Does Your Data Scientist Hate Your Data?

“This isn’t the right fit for you” - Anonymous Manager -

Those are the words delivered by my manager right after he asked, “How was your weekend?” The lack of emotional intelligence and professional tact aside, the time had come for me to leave my position. This, after eight months of working in three separate relational database systems, generating visualizations from hobbled together data sets, and writing scripts that attempted to fix underlying issues in the data.

While reflecting on my experiences at the company, it would have been easy for my confidence to be shaken. I could have falsely accepted that the problem lay not in the data structures but in my accused ‘lack of attention to detail’. After we agreed that I was not set up for success, I left that day proud of what I had accomplished, but disappointed about what I didn’t. I was excited to build many data products that would drive decision making, but had my hands tied due to the lack of a data governance program and accompanying data warehouse or data vault.

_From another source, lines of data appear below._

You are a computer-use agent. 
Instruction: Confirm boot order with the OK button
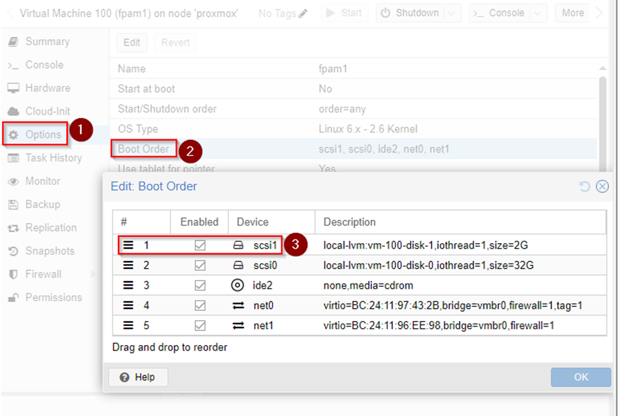(x=580, y=377)
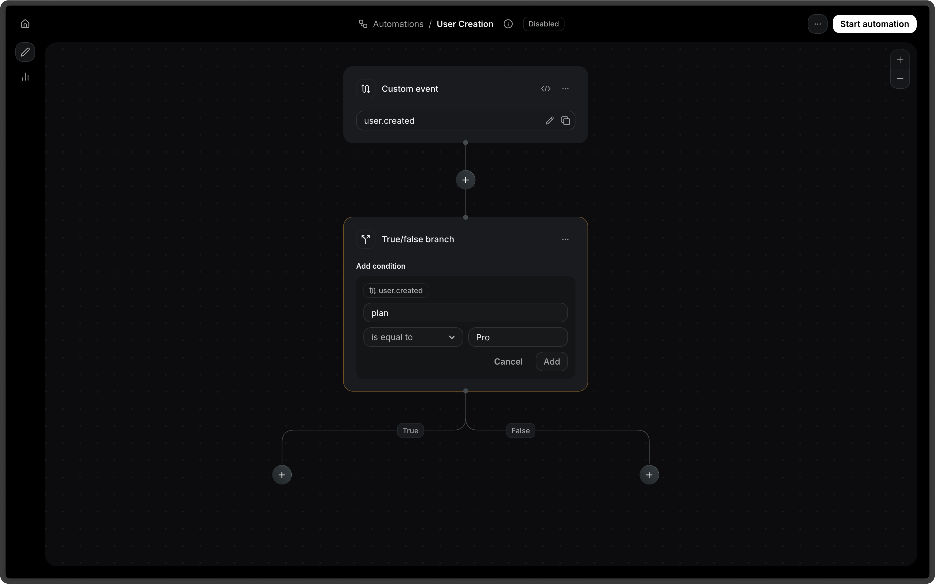Screen dimensions: 935x584
Task: Select the edit pencil tool in left sidebar
Action: click(x=25, y=52)
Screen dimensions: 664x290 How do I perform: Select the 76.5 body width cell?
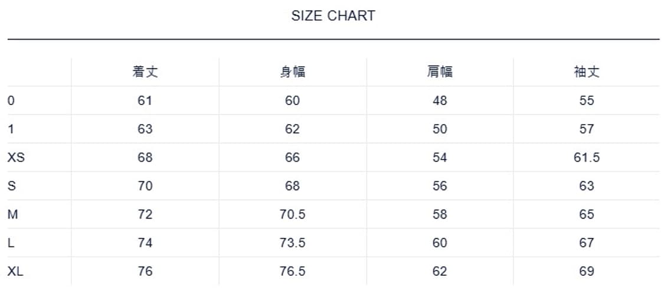292,271
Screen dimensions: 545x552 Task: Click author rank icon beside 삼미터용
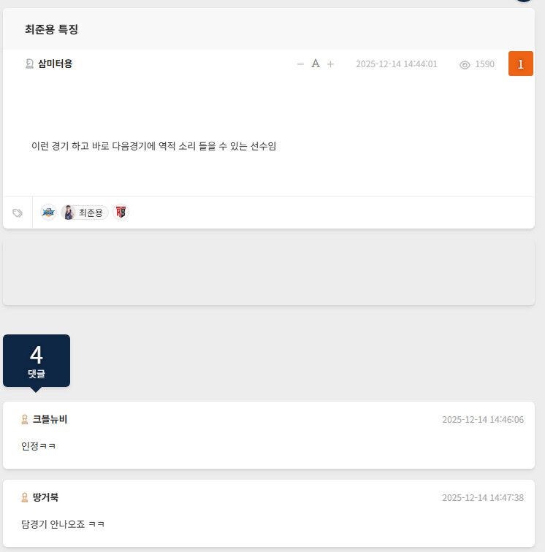pyautogui.click(x=29, y=64)
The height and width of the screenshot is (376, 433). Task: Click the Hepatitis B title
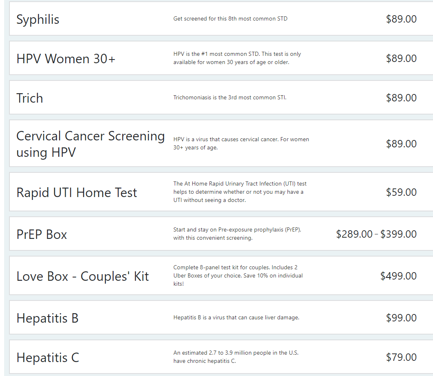(x=47, y=318)
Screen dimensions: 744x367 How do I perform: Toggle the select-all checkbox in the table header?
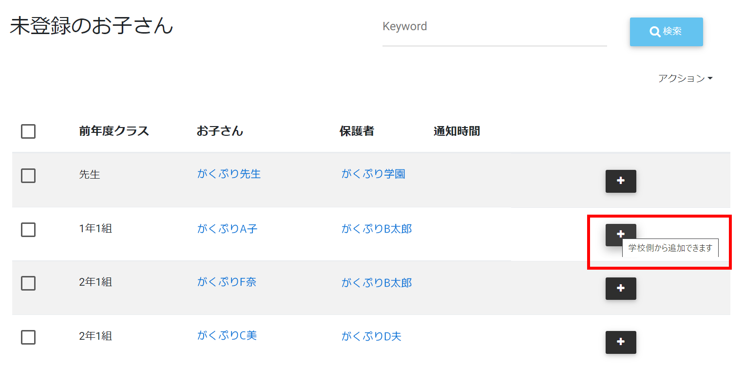pyautogui.click(x=28, y=131)
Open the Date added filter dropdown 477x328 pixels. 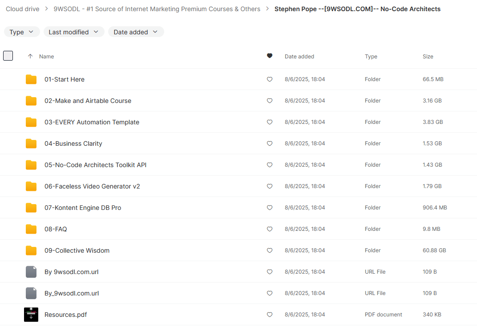(136, 32)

Sound familiar?

Data Warehouse?! Can’t I just hire a data scientist?

The Data Scientist, the sexiest job of the 21st century…if I had a nickel. To be clear, my role at the company was that of an analyst and not of a data scientist. However, I did have opportunities to work on advanced analysis and models. This work was largely complicated by the need to script queries and joins across multiple databases, then clean and relabel the data, and aggregate certain metrics before finally moving on to building a model. The initial results from the model didn’t make sense, and researching those issues helped identify more complications in the data set construction. All problems that a data governance and data warehouse program would have solved.

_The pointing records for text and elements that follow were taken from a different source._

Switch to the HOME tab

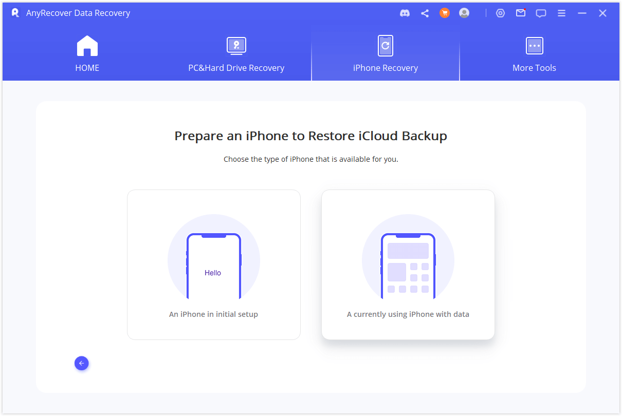click(87, 54)
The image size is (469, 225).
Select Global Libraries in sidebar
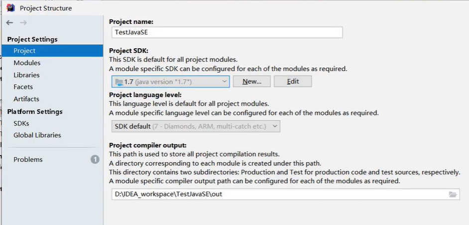pyautogui.click(x=37, y=135)
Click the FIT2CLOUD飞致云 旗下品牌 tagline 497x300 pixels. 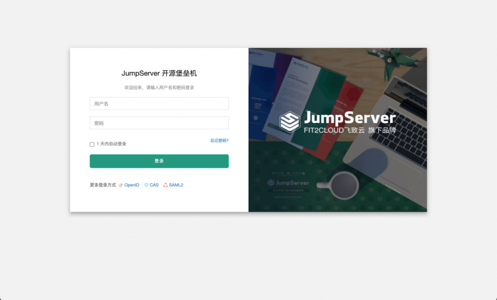[350, 130]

Can your $150,000 dollar a year resource script in python to clean your data? Sure. Can she empty the trash cans and vacuum the floors on each Friday? Probably. However, both scenarios are not an optimal use of time. Your Data Scientist should be focused on building models, hyper-parameter tuning and optimizing outputs. The hours spent cleaning and creating a data set for model input is not their job. Ideally, your Data Scientists should be able to access specific information marts that relate to the business problem they are trying to solve.

Types of Data Warehouse

Data Warehouses are not a one size fits all solution. There are different methodologies and approaches that work in various scenarios. Because of that, you can’t sign in to your AWS or Azure portal, click “create data warehouse using my data” and get going. But maybe with the rise of AI we can put in that feature request. The flip side of that coin is that it doesn’t have to take years of requirements gathering and analysis to construct a data warehouse either.

Data Warehouses gained notoriety in 1992 when Bill Inmon published Building the Data Warehouse. His was a top down approach that aimed to stage data from disparate sources, load that data into the data warehouse and then provide it to end users via data marts. This approach should feel familiar to those experienced with databases, as it is a fully normalized structure. The diagram below shows an Inmon diagram utilizing AWS resources. It’s important to note that the end users are NOT directly accessing data in the Data Warehouse. Instead, dimensional marts are created that end users access.

alt text

In 1996 Ralph Kimball published the data warehouse toolkit, which is a dimensional approach to data warehousing. In the dimensional approach, you are concerned with facts and dimensions, built in a star schema and are NOT worried about normalizing the data. Further, in the Kimball layout, end users and analytical tools are allowed to access the warehouse directly. This is because the warehouse is de-normalized and easily accessible. In both the Inmon and Kimball approach, business rules are applied between the staging areas and the Data Warehouse. If your business rules should change, then you will need to update your data in the warehouse and any reporting previously done becomes obsolete. A Data Vault methodology solves for this and applies business rules after the data is in the warehouse.

alt text

Consider a Data Vault

The Inmon and Kimball approach are very functional for mature enterprises who’s business rules and structures are unlikely to change. Once the enterprise has been evaluated, subject areas defined and business rules in place, they are fairly straightforward to implement. That is why they have been a dominating force in the market. However, those approaches are not designed to be flexible to changes in needs, requirements and lines of business. To solve for that, Dan Linstedt created the Data Vault framework and released it in 2000. The data vault allows for the enterprise to warehouse specific units or functions of the business one at a time. Often, this is done in accordance with Agile practices which makes the methodology even more desirable. As mentioned, business rules are applied between the data warehouse and the marts or directly by end users. This allows the enterprise to store all the source data and makes it easy if business rules should change.

alt text

Which one is right for you?

Whether you are a mature enterprise or a young startup, it takes asking the right questions to decide which approach to take. Framing the right questions to the right parts of the business will help you decide on a methodology and implementation strategy.